Today, children are very likely to learn about Haymarket Square in their classrooms.  Unfortunately, what they learn is the problem, as I detail in this report with Mary Grabar, published at Accuracy in Media.

And now for an object lesson in radical rewriting of history.  The following “Occupy Education” manifesto was posted in both the (Howard) Zinn Education Project and Rethinking The Schoolstwo radical leftist education websites:

In this age of standardized, scripted curriculum and corporate-produced textbooks, it looks like not everyone is following the script. Teachers are “teaching outside the textbook,” in the slogan of the Zinn Education Project.  This kind of defiant “We’ll decide what our students need to learn, not some distant corporation” needs to happen in schools across the country. We don’t need to take tents and sleeping bags to our town squares to participate in the Occupy Movement—although it would be great if more of us did. We can also “occupy” our classrooms, “occupy” the curriculum. At this time of mass revulsion at how our country—our world—has been bought and bullied by the one percent, let’s join this gathering movement to demand a curriculum that serves humanity and nature, not the rich.
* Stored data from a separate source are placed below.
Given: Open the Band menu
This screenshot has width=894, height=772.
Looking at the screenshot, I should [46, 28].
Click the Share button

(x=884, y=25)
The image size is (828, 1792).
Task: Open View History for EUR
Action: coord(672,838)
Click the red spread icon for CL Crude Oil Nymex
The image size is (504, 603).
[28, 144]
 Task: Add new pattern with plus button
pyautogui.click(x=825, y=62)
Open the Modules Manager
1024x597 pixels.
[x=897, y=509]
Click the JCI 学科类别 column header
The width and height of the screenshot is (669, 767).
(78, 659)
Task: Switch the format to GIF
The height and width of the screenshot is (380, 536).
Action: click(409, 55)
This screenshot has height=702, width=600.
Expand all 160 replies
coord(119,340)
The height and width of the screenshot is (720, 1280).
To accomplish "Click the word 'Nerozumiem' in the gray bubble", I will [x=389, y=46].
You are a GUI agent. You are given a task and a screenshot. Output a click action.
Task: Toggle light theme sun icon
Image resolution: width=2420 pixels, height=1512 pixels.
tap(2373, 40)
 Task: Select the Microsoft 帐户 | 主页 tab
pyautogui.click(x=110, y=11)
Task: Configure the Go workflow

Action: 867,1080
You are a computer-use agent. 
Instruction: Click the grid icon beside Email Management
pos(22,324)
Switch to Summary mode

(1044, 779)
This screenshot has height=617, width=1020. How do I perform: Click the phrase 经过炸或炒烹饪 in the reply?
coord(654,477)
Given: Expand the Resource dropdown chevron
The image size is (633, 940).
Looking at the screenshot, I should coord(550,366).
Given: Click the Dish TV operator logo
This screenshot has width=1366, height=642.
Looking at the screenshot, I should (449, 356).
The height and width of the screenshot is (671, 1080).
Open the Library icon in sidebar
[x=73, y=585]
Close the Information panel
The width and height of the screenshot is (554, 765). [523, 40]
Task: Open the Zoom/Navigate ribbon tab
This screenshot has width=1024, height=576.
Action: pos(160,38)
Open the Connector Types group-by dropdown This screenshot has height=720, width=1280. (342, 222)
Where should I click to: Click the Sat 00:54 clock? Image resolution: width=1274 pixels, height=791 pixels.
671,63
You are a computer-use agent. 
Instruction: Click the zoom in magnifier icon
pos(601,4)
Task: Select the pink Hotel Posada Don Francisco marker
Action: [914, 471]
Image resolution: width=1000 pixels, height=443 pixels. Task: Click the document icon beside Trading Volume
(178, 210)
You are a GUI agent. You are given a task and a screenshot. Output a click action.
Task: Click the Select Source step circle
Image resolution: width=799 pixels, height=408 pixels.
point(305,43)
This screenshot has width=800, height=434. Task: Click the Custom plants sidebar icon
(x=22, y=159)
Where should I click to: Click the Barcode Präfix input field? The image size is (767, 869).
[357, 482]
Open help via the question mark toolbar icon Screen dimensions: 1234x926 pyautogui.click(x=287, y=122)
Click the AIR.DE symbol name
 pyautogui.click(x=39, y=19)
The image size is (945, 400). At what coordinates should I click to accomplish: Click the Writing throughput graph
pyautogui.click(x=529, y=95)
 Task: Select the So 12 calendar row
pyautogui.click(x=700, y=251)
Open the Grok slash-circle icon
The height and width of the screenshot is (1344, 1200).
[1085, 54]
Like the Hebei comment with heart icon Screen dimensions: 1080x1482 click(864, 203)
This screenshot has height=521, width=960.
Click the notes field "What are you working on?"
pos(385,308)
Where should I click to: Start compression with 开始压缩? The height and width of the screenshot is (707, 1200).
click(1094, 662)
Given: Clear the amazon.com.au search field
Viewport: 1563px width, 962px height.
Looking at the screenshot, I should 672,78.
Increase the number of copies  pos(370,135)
“Bullied by the one percent.”  Is this what your kids are hearing in schools?  Of course, both Zinn Education and Rethinking offer their own “standardized, scripted curriculum and corporate-produced textbooks.”  But they’re the standardizers and the scripters and the corporation, so it’s OK.

Because they’re using their capitalism to teach kids to hate other American capitalism.

Just like they’re teaching a version of history designed to teach children to hate their own country and blame — to be blunt — contemporary Republicans for the existence of slavery and other oppressions that occurred in the past.  Not all slavery, not all oppression — just American slavery and oppression.  The existence of historical or contemporary slavery practiced by other nations, for example, is simply disappeared from the curriculum.  Only America is bad, and, according to these folks, it’s as bad today as it was when people owned slaves or paid children pennies a day to labor in factories.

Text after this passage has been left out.